[Stored dataset items]

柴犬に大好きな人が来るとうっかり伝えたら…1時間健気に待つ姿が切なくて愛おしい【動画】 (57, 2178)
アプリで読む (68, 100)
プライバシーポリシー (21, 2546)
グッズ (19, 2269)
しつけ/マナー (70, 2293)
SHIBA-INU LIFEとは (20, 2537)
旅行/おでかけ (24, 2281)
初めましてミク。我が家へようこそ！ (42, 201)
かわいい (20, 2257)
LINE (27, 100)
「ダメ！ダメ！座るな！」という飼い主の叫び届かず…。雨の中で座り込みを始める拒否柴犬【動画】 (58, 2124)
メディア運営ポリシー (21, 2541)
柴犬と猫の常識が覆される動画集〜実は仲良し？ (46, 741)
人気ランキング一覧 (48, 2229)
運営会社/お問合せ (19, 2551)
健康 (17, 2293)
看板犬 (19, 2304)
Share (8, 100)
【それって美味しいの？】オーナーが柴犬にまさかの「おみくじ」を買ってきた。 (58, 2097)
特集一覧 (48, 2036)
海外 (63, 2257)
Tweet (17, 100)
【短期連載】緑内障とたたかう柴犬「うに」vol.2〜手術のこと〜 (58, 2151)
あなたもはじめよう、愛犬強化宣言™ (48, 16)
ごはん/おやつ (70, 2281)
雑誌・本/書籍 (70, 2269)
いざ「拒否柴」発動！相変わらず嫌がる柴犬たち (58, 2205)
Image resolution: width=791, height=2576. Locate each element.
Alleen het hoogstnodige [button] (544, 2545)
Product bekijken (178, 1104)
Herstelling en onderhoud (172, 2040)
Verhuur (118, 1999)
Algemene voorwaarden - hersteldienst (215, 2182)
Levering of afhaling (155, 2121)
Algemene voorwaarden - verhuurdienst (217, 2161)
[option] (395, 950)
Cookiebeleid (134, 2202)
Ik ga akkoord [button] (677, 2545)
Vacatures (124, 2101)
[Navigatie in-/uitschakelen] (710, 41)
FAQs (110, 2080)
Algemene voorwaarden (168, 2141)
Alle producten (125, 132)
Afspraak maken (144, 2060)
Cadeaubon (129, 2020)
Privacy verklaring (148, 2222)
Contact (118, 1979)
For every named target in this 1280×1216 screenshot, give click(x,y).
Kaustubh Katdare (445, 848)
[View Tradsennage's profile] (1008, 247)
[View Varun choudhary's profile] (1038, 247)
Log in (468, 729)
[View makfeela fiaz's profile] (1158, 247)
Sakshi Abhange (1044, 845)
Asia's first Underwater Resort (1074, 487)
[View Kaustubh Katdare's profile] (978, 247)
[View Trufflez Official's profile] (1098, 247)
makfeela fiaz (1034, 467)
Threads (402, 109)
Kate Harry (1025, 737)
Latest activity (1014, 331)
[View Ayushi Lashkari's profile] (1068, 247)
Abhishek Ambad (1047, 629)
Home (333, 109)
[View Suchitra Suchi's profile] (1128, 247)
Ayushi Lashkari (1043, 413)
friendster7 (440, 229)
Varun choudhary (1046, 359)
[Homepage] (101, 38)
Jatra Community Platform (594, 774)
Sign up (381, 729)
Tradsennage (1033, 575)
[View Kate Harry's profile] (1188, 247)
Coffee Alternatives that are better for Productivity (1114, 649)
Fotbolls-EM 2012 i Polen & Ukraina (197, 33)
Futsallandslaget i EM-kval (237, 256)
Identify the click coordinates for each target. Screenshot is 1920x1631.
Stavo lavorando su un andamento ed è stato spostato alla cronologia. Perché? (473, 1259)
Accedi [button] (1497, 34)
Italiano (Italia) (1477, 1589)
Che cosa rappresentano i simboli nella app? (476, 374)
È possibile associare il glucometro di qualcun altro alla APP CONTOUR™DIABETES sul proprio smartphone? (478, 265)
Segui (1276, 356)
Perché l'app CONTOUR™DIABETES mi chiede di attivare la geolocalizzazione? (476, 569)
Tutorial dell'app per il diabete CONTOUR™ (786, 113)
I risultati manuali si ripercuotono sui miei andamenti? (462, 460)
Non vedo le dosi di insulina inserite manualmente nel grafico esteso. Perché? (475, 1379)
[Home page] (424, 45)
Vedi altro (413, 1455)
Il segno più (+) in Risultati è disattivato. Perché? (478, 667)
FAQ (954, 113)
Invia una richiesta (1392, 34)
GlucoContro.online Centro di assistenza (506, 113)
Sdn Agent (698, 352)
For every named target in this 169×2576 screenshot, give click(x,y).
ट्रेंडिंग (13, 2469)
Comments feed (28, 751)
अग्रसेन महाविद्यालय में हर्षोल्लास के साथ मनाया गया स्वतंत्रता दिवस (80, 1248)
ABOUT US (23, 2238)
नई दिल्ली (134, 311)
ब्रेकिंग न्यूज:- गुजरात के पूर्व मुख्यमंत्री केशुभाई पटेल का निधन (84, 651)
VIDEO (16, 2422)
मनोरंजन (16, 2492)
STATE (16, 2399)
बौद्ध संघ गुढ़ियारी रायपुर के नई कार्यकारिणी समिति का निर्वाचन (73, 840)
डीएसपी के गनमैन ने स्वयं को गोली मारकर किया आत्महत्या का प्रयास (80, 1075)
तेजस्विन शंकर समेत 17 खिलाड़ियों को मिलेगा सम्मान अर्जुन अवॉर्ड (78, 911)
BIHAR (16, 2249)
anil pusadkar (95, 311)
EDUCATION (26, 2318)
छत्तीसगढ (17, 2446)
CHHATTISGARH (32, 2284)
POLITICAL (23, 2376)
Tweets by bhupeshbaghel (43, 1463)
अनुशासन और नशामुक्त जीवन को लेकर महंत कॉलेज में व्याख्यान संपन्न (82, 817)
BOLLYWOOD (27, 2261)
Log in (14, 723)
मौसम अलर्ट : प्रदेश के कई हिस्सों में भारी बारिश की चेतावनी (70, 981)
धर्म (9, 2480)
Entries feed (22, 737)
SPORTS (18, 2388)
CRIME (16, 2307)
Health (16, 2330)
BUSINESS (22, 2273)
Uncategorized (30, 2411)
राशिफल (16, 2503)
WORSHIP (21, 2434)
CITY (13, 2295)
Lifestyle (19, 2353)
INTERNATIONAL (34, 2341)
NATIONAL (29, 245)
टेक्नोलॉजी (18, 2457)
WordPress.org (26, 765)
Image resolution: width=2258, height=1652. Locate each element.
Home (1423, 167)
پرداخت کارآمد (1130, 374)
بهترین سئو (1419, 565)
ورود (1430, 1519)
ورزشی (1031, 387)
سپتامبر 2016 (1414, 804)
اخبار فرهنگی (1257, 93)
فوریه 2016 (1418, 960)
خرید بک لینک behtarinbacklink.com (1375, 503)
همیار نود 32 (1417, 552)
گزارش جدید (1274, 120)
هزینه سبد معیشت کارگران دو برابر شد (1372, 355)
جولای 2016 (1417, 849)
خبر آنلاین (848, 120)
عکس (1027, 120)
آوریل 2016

Prompt:
Determine which lines above include the word "Harry", and report those lines in full.

Reply to the exercise:
Kate Harry (1025, 737)
[View Kate Harry's profile] (1188, 247)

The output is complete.